TASK REQUIREMENTS:
Repeat the whole listing exactly as it appears.

★ ★ ★ ★ ★

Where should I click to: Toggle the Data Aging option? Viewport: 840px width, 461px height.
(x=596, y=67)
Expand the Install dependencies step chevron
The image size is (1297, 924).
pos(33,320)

★ ★ ★ ★ ★

ANSWER AREA:
Where should I click to: Toggle the Data Aging option? Viewport: 840px width, 461px height.
(x=596, y=67)
Expand the Install dependencies step chevron
The image size is (1297, 924).
pos(33,320)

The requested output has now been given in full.